Morales Beiza, además, tal vez esté haciendo ya historia: además de poner a cinco miembros de las distintas subregiones del municipio de Bacalar (hablante de maya yucateco, algunos, incluido su suplente), por vez primera en la historia de Quintana Roo, en su planilla de regidores se encuentra una mujer de origen guatemalteco perseguida por la guerra de exterminio en su país: Eulalia Pedro Mateo. Eulalia, de 39 años, se siente orgullosa de su origen, pero más se siente orgullosa de ser mexicana, de ser bacalareña. Nacida en Huehuetenango, esta “histórica infatigable”[2], que pasó los Cuchumatanes, caminó el Petén con su familia, se adentró a la selva quintanarroense en busca de libertad y seguridad, será la histórica cuarta regidora del municipio de Bacalar, representando a su gente, a sus costumbres, a su pueblo: “mi objetivo es ganar primero, traer luego el apoyo a la gente de guatemaltecos. El PRI siempre ha estado en el poder y no da más que migajas”. Eulalia me habló que ella ha estado en el Tianguis de la 228 de las Torres de Cancún, vendiendo sus productos –verduras, frutas, huevos de patio- y que ella, en la regiduría, tiene como objetivo buscar mercados seguros a su gente para que no los paren los policías y no los hiera el coyotaje.[3]

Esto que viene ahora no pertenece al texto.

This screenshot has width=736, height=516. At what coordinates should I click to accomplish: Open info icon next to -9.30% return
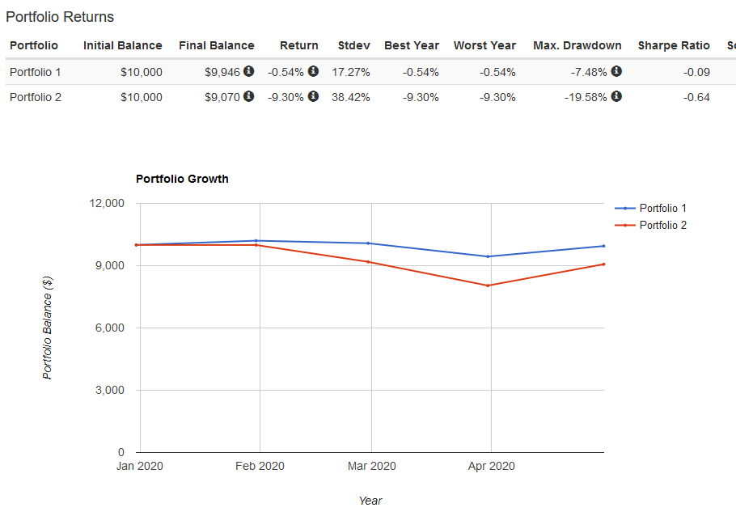point(313,97)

Con más de 30 mil habitantes, el municipio de Bacalar se vuelve factor principal en esta región, comiendo terrenos de la región cañera y de buena parte de José María Morelos en cuanto al distrito se refiere. Y en este punto entra Tania Casa Madrid. Conocida “hasta por los perros en Bacalar”, el carisma y la belleza de Tania es un imán indiscutible. Ha recorrido casi todo su distrito, y existe una razón de por qué podría ganarlo: la maquinaria priísta está descoyuntada, y aunque sus contricantes Padillas y Radilla – es decir, el primero, un “Juanito” que declinará por el segundo, pepenador mayor del Borgismo si es que obtienen, lo cual dudo, la diputación- cuentan con “la estructura”, en este momento, los joaquinistas, en casi toda la extensión territorial de Quintana Roo, vigilan hasta las carretas que se mueven, conocen de sobra cómo operan los de enfrente. El malestar ciudadano está a la orden del día, hasta el punto de que las propias activistas del PRI no se creen el triunfo. He seguido de cerca, a ras de suelo, esta campaña electoral, y la tónica es el hartazgo por el borgismo y los malos gobiernos priístas. A esto hay que aunarle que Bacalar, el municipio, tal vez se pinte de rojo y amarillo. Y en la región de donde es Linda Cobos, la región cañera, los votos tal vez se dividan entre Tania, Cobos y los siameses Ladillas. En la zona de José María Morelos, las guerras casi intra-tribales de tres cacicazgos –Domingo Flota, Pedro Pérez y la “Cheya” Valadez, sin contar con un “independiente”-, dividirán todavía más el voto verde, y ahí las ladillas saldrán gimoteando.

Entonces, y sólo entonces, con un norte de Quintana Roo ganado por los joaquinistas, con un Othón P. Blanco obtenido por Torres Llanes, con un Bacalar pintado de rojo y amarillo, y con las guerras intra-tribales en “Morelos”, tal vez estemos asistiendo a la caída estrepitosa de la dictadura tropical del priísmo en Quintana Roo. Pero esto que digo, solo son cálculos, apuntes de lo que he venido anotando en mi Diario de Campo. El 5 de junio sabremos si esto es así.

[1] “Correcta y justa”, nueva distritación electoral. Se buscó el equilibrio poblacional como criterio fundamental para la conformación de los XV distritos. Novedades de Quintana Roo, 16 de octubre de 2015.

[2] Cito el trabajo de Eliana Cárdenas Méndez: Esos históricos infatigables: dinámicas migratorias de guatemaltecos en el estado de Quintana Roo 1984-2009, México, Plaza y Valdés, UQROO, Conacyt, COQCYT, 2011.

[3] Diario de Campo. Entrevista con Eulalia Pedro Mateo, 26 de abril de 2016.